--- PROBLEM ---
Return verbatim the lines of the data below, starting with the line that contains "Task: Expand the" and continuing through the final line of the data.

--- RECORDS FOR THIS EXERCISE ---
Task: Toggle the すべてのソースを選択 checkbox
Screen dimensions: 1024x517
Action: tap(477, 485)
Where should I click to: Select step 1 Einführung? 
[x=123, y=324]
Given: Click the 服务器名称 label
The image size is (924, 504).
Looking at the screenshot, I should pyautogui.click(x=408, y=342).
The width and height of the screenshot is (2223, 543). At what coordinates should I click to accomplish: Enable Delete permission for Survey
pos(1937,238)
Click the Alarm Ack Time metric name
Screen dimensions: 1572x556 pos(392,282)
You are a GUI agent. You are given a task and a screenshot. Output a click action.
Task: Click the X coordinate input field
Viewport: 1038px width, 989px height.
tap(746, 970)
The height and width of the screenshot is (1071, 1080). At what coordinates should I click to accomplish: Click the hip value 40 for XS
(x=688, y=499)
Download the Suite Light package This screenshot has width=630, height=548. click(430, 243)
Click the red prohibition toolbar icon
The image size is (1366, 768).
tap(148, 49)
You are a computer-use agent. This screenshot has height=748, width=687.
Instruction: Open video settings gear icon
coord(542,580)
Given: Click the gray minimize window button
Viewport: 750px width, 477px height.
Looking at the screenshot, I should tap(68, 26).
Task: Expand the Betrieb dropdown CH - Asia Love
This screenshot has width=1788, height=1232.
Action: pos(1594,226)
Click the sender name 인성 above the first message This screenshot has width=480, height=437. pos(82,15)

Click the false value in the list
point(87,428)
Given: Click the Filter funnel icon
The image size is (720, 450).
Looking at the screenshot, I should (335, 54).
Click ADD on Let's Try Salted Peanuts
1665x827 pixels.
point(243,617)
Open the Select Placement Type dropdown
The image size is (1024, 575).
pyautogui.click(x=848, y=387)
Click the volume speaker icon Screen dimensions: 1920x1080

--- COMPLETE ANSWER ---
Task: Expand the Betrieb dropdown CH - Asia Love
This screenshot has width=1788, height=1232.
Action: pos(1594,226)
Click the sender name 인성 above the first message This screenshot has width=480, height=437. pos(82,15)

Click the false value in the list
point(87,428)
Given: Click the Filter funnel icon
The image size is (720, 450).
Looking at the screenshot, I should (335, 54).
Click ADD on Let's Try Salted Peanuts
1665x827 pixels.
point(243,617)
Open the Select Placement Type dropdown
The image size is (1024, 575).
pyautogui.click(x=848, y=387)
Click the volume speaker icon Screen dimensions: 1920x1080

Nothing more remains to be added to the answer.